Records for this task -
- - - -

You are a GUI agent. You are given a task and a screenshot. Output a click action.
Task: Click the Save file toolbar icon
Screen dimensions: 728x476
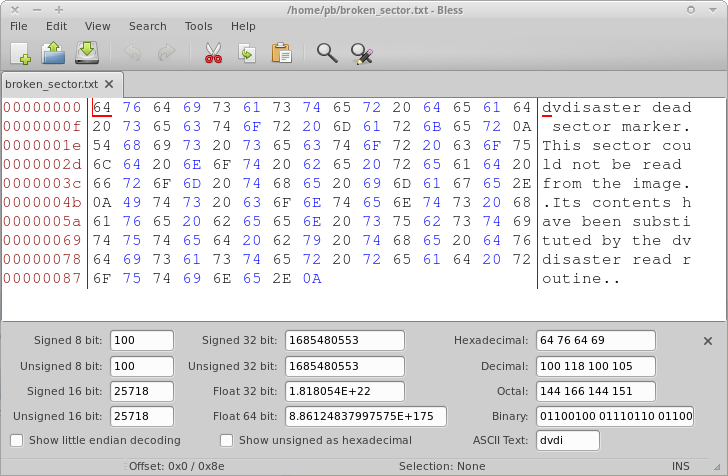86,53
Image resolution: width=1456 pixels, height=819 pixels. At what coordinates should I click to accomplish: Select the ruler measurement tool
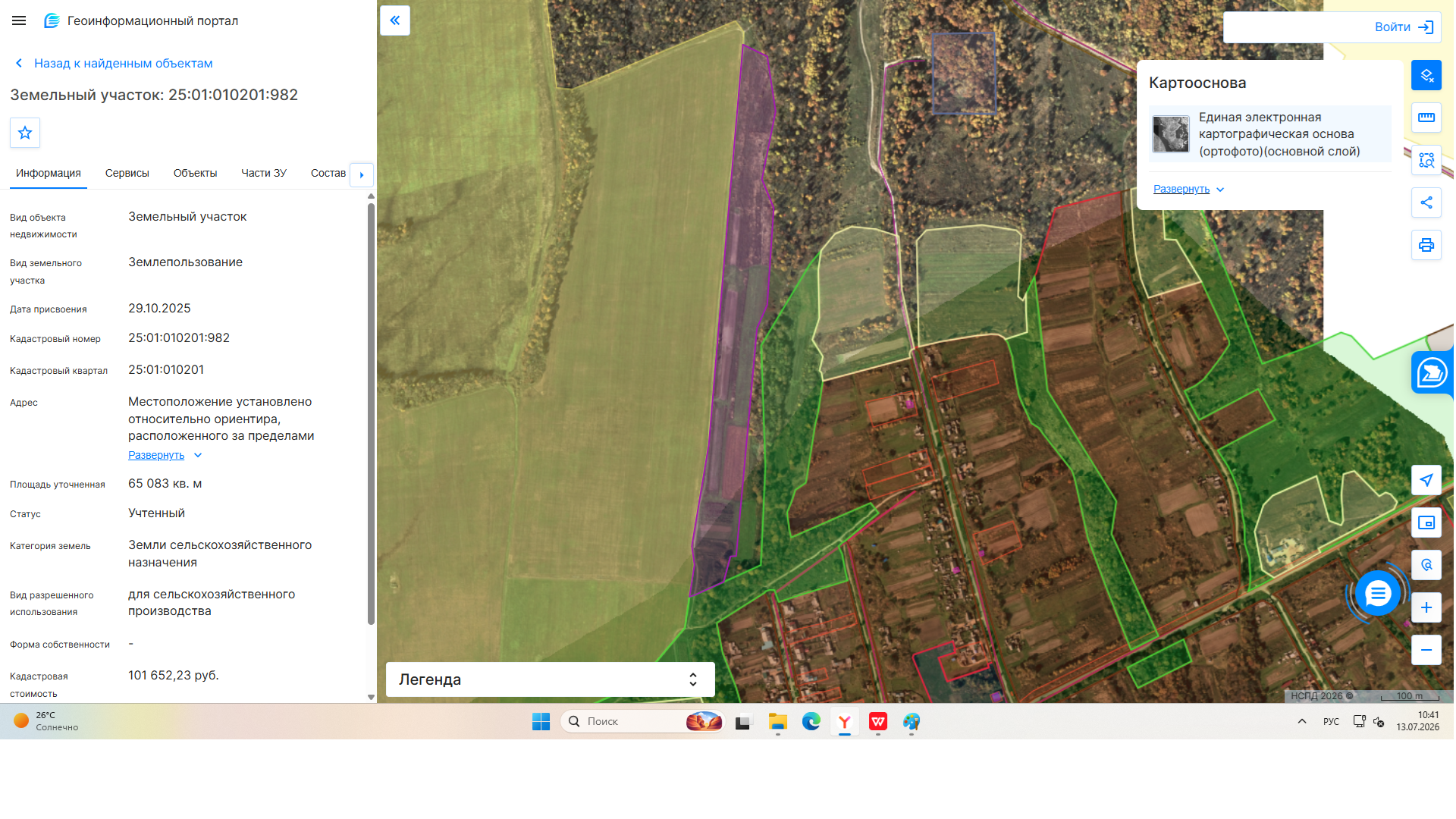pyautogui.click(x=1426, y=118)
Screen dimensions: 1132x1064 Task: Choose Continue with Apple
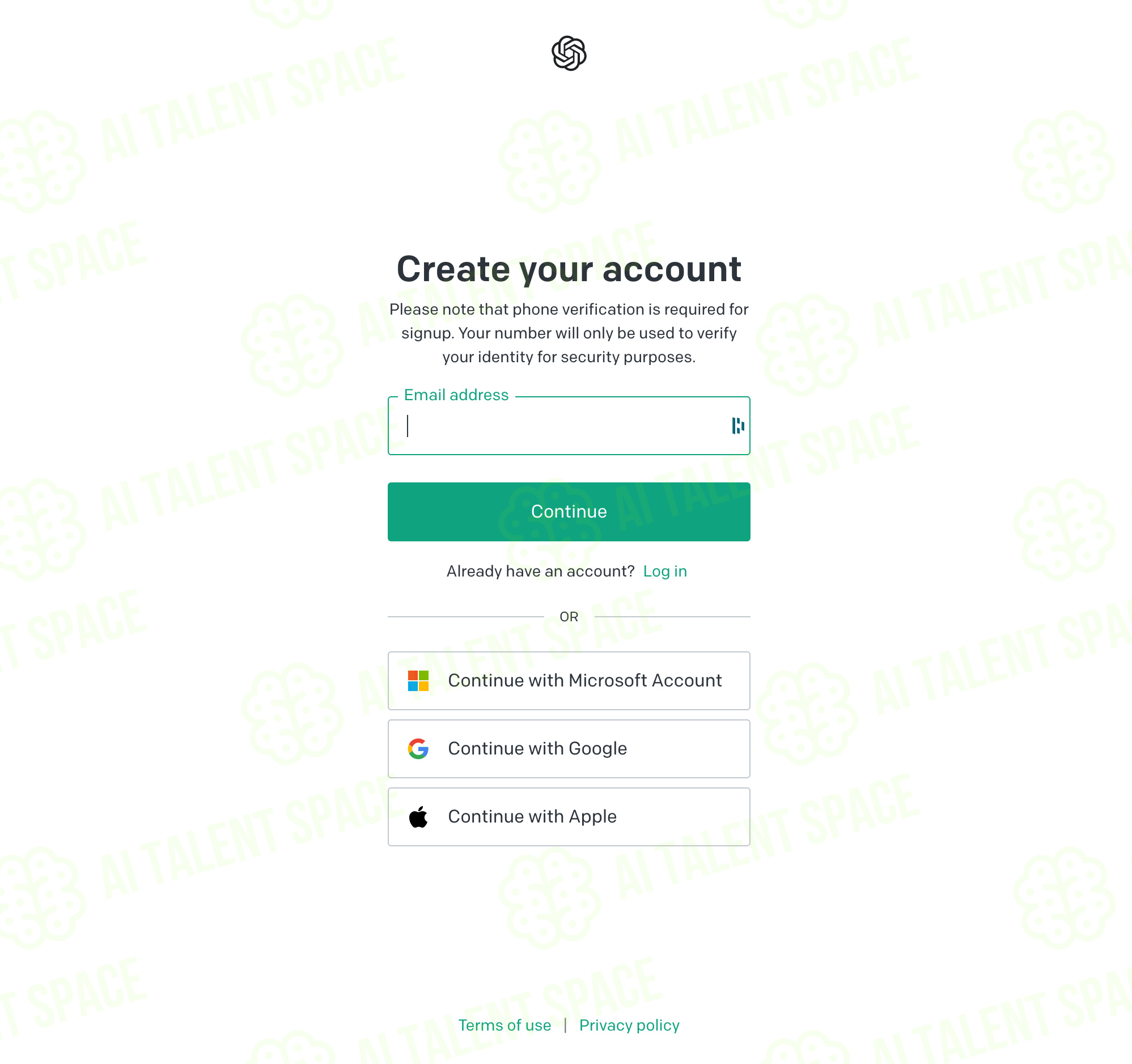[x=569, y=817]
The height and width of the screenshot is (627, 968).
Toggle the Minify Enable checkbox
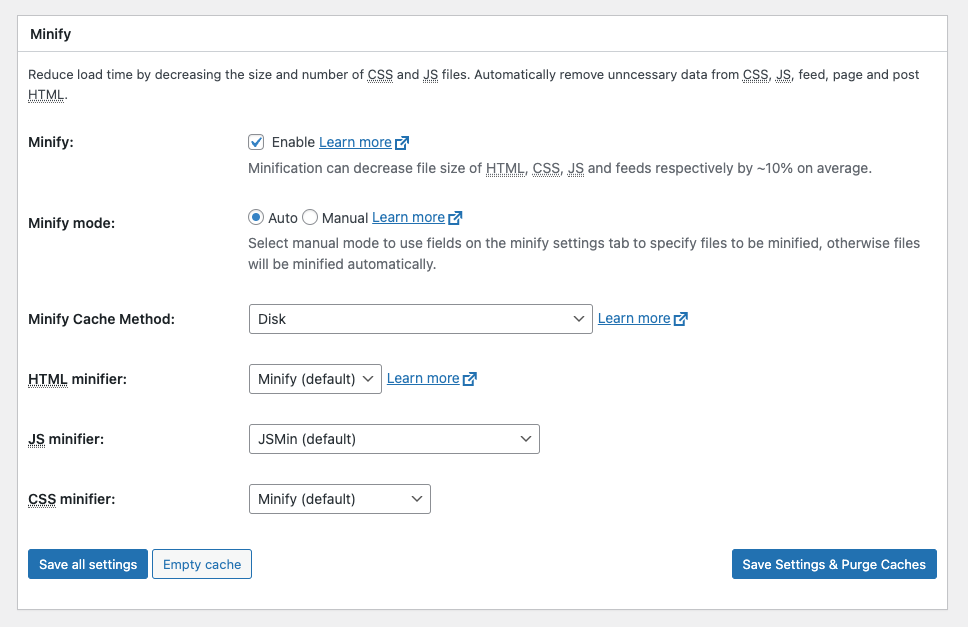tap(256, 142)
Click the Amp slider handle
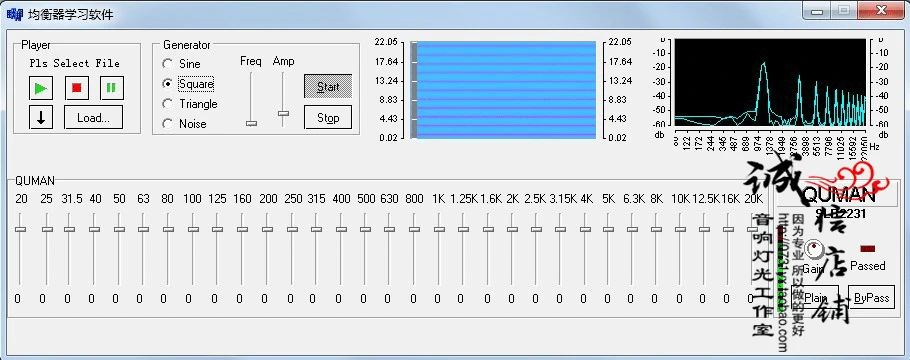Viewport: 910px width, 360px height. click(283, 114)
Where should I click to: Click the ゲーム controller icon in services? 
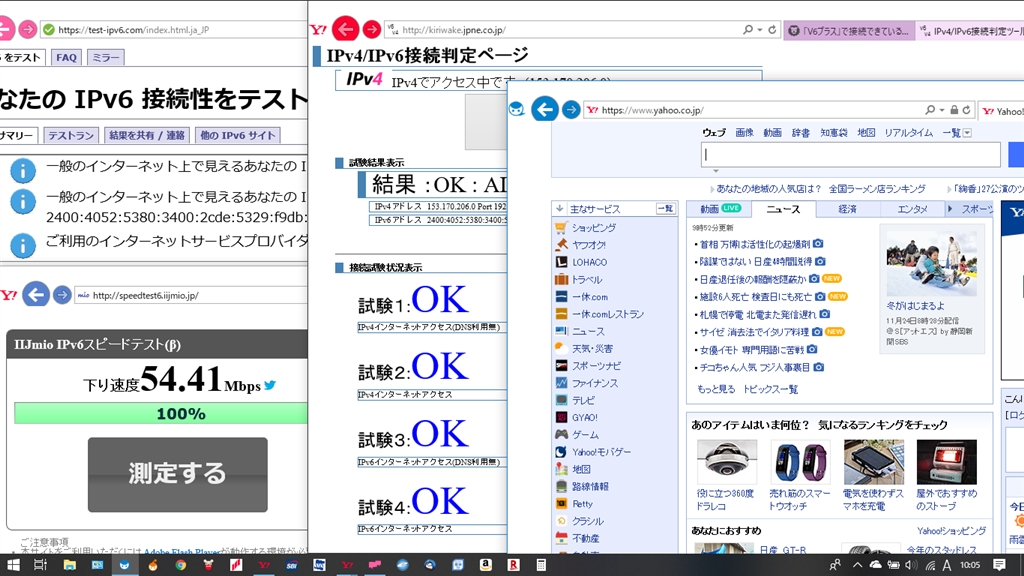561,435
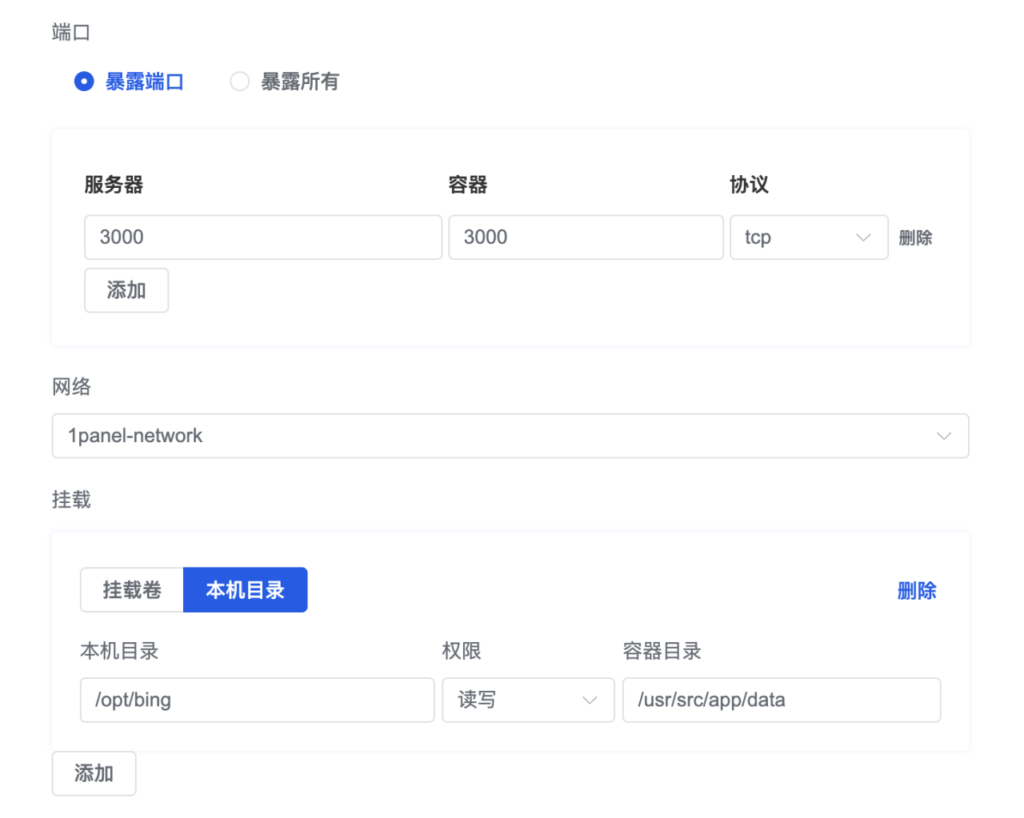Viewport: 1024px width, 818px height.
Task: Click 添加 button under port mapping
Action: (x=126, y=290)
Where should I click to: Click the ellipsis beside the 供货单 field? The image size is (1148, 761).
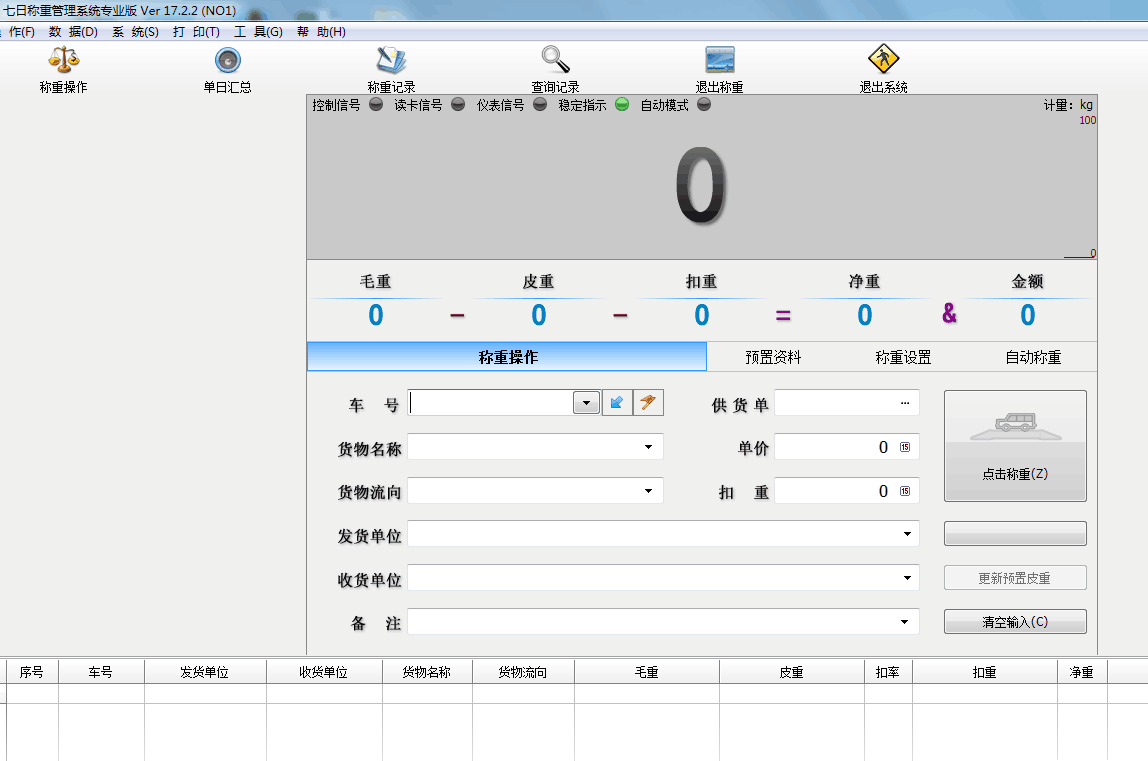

- - - -

What you will do - What lines of the listing above hold "screenshot"? Copy all of them.

Expected output -
You are a GUI agent. You are given a task and a screenshot. Output a click action.
The height and width of the screenshot is (627, 968).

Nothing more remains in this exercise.